The goal of the query is to calculate a running cumulative production value (organized by API_10 and Date) such that the running cumulative production starts over at each new API_10 group. Each record in the table has a field called No which is an autonumber that MS Access calculates so that the table has a Primary Key. An example of what I'm describing is shown below:
MyTable:
No API_10 Date Production
1 1 1/1/2010 1000
2 1 2/1/2010 500
3 2 7/1/2014 300
4 2 8/1/2014 400
MyQuery:
No API_10 Date Production Cumulative_Production
1 1 11/1/2010 1000 1000
2 1 12/1/2010 500 1500
3 2 27/1/2014 300 300
4 2 28/1/2014 400 700
Here is a sample of the code (typed in the Expression Builder on MS Access) used to create the Cumulative_Production column in MyQuery:
Cumulative_Production:
DSum("[Production]","[MyTable]","[API_10]='" & [API_10] & "' AND [No]<=" & [No])
Do note that this is a simplified version of the actual query/table. The real query also computes another field called Normalized_Prod_Month which counts the number of production dates (starting at 1) for each unique API_10 as shown below:
NORMALIZED_PROD_MONTH:
DCount("[Date]","[MyTable]","[API_10]='" & [API_10] & "' AND [No]<=" & [No])
Any tips for improving these types of calculations would greatly help!!
If you apply this query to each record, then you must access n * (n + 1) / 2
records. If all 4000 groups have about the same size of 38 records, you get 4000 * 38 * (38 + 1) / 2 = ~ 3 Mio
accesses. But this is the best case, since larger groups have an over-proportional cost because of the quadratic nature of n * (n + 1) / 2
.
You are better off by creating the running sum in a loop in VBA, and accessing each record only once.

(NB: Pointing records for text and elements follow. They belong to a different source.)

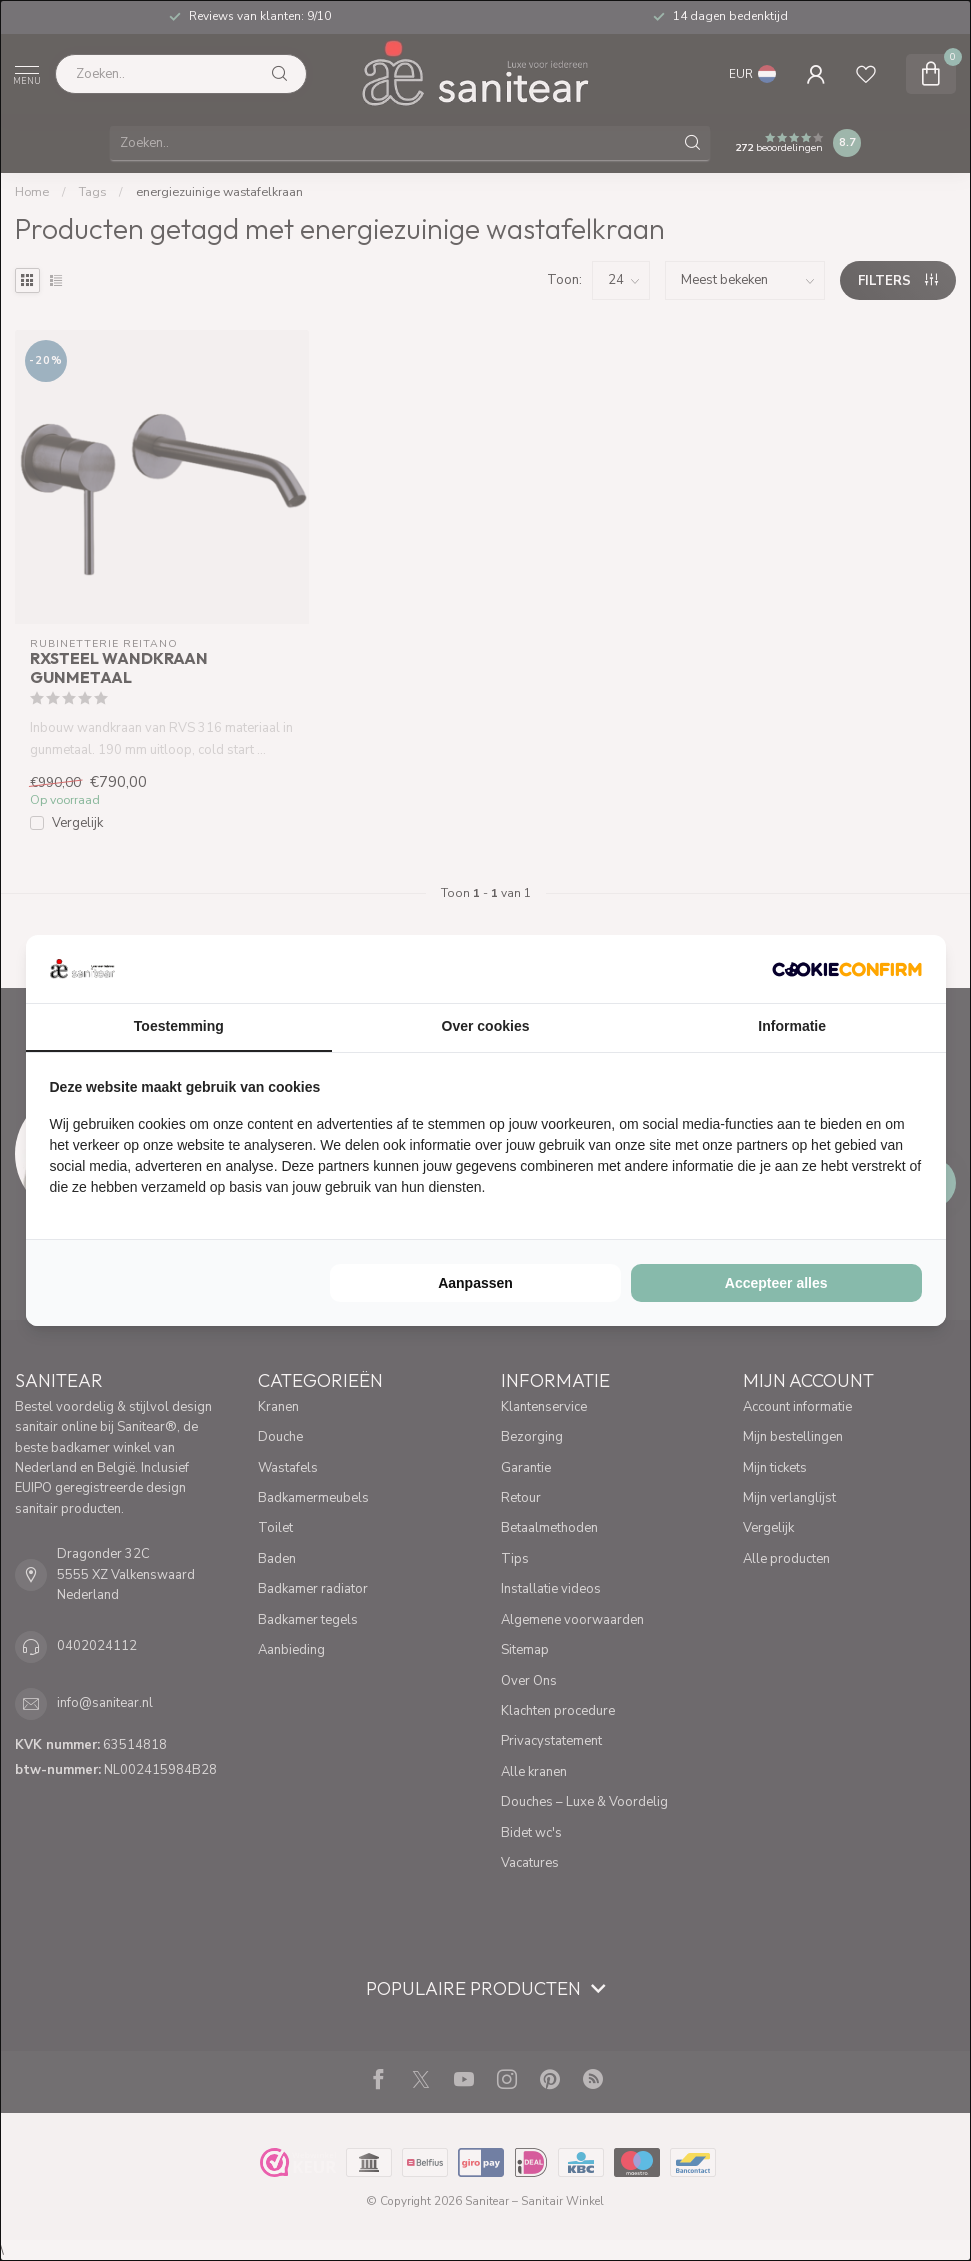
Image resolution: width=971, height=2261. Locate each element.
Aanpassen (475, 1283)
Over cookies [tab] (486, 1026)
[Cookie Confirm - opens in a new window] (847, 969)
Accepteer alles (776, 1283)
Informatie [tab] (792, 1026)
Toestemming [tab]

Dim db As DAO.Database, rs As DAO.Recordset
Dim lastNoApi As Long, runningSum As Long
Set db = CurrentDb
Set rs = db.OpenRecordset("SELECT * FROM MyTable ORDER BY NoAPI_10, Date")
Do Until rs.EOF
If rs!NoAPI_10 <> lastNoApi Then
runningSum = 0
lastNoApi = rs!NoAPI_10
End If
runningSum = runningSum + rs!Production
'TODO: insert the result into a temporary table
rs.MoveNext
Loop
rs.Close: Set rs = Nothing
db.Close: Set db = Nothing
Or use the following query. It still has a quadratic cost, but a single query is always more performing than multiple calls to DCount
, DSum
or DLookup
.
SELECT
A.API_10,
A.Date,
A.Production,
(Select Sum(B.Production)
FROM MyTable B
WHERE B.API_10 = A.API_10 And B.[No] <= A.[No]) AS Cumulative_Production
FROM MyTable AS A
ORDER BY A.API_10, A.Date;
Assuming that the No
column is consistent with the date sequence. If the dates are unique, you can also replace B.[No] <= A.[No]
with B.[Date] <= A.[Date]
.